Segment Start: Data extract

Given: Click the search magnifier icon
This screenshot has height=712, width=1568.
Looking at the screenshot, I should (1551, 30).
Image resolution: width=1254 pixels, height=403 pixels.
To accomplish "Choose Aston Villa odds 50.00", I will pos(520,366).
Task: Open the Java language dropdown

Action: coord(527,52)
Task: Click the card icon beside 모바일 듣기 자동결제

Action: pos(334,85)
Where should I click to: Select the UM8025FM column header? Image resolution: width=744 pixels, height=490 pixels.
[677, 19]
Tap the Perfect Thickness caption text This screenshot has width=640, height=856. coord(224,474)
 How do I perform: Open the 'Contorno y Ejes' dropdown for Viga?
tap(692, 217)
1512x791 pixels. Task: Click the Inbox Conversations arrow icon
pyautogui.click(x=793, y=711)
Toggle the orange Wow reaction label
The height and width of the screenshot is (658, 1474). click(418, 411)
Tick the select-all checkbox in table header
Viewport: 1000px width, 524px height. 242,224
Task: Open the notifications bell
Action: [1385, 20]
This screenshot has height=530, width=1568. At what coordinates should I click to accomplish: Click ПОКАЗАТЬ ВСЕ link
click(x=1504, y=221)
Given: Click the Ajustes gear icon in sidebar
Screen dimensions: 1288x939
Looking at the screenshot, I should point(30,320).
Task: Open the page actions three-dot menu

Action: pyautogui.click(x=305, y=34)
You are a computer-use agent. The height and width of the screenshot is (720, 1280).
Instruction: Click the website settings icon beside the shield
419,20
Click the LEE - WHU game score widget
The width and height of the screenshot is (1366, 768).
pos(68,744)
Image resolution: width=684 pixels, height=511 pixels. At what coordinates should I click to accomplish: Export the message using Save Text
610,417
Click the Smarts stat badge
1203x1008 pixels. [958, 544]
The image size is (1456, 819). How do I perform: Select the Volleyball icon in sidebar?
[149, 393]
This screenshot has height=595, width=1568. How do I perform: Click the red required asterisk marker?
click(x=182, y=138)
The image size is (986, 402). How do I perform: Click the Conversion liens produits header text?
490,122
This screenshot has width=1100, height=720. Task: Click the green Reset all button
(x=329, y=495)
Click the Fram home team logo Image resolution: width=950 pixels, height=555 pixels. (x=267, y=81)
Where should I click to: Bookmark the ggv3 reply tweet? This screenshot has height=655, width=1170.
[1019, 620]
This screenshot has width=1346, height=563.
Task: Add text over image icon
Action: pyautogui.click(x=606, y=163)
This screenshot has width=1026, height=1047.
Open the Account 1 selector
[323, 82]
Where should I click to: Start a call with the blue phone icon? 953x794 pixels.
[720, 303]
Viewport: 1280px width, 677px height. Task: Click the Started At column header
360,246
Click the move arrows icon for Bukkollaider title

Segment End: Data extract

Description of the task
Go through the entries above and count each line that contains the string "Given". Reply only with the total.

Answer to the exercise
2